Valerie Medina, University of Kansas, Lawrence, United States
Jeffrey Burns, University of Kansas Medical Center, Kansas City, United States
James Vacek, University of Kansas Medical Center, Kansas City, United States
Jonathan Mahnken, University of Kansas Medical Center, Kansas City, United States
Jonathan Clutton, University of Kansas Medical Center, Kansas City, United States
Jordan Baker, University of Kansas Medical Center, Kansas City, United States
Amber Watts, University of Kansas, Lawrence, United States



Objective:

Physical activity is a widely recognized modifiable health behavior with potential to mitigate cognitive decline in older adults. LEAP! Rx (Lifestyle Empowerment for Alzheimer’s Prevention) is a 52-week healthy lifestyle program that successfully increased cardiorespiratory fitness in a randomized controlled trial in older adults. The present study aimed to evaluate whether the intervention led to improved cognition in several domains compared to control group participants 12 and 52 weeks after the start of the intervention.

Participants and Methods:

We randomized 219 older adults (Mean age (SD) = 72.00 (4.83)) to the LEAP! Rx program (n=110) or a control group (n=109). We also compared two different recruitment methods, self-referral (typical method) vs. physician referral (novel method). We evaluated cognitive function using the National Institutes of Health (NIH) Toolbox Cognitive Battery. We summarized the findings in the cognitive domains of processing speed and verbal memory.
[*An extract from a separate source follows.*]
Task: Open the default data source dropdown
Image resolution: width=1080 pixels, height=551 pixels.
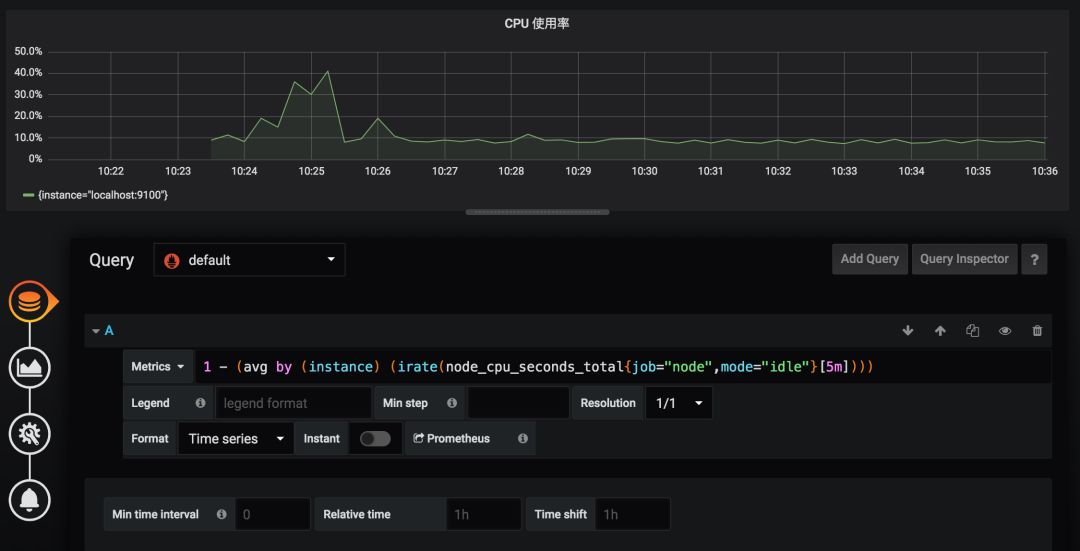Action: click(249, 260)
We conducted a repeated measures analysis of covariance (ANCOVA) across three timepoints: baseline, week 12, and week 52 to compare cognitive changes between the intervention and control groups while accounting for age, gender, and education.

Results:

For processing speed, the ANCOVA revealed a significant three-way interaction among treatment group (intervention vs. control), referral method (self vs. physician referral) and measurement time (baseline, week 12, week 52), F(4, 195) =  3.57, p<0.05. Bonferroni pairwise post-hoc comparisons showed no significant differences in processing speed at different timepoints, likely due to limited statistical power. Visual inspection suggests greater cognitive benefits of the intervention in the physician referred group compared to the self-referred group. For processing speed and verbal learning, older age significantly predicted poorer performance F(1, 218) = 11.86, p<0.05; F(1, 218) = 13.52, p<0.05. Males performed better at baseline and females performed better by week 52 on average for processing speed, F(5, 213) = 5.12, p<0.05. For verbal learning, women improved more than men F(1, 217) = 25.50, p<0.05.

Conclusions:

Findings suggest that effectiveness of the intervention may depend on how participants were recruited to the study. Our physician-referred participant group was significantly more racially and ethnically diverse, and their participation was significantly more likely to be interrupted by the pandemic. While limited statistical power affects clear timepoint differences in processing speed, non-significant trending patterns suggest intervention benefits, especially for physician referred participants. These results have important implications for inclusive recruitment strategies in prevention trials and the potential of tailored exercise interventions to improve or maintain cognitive function in older adults.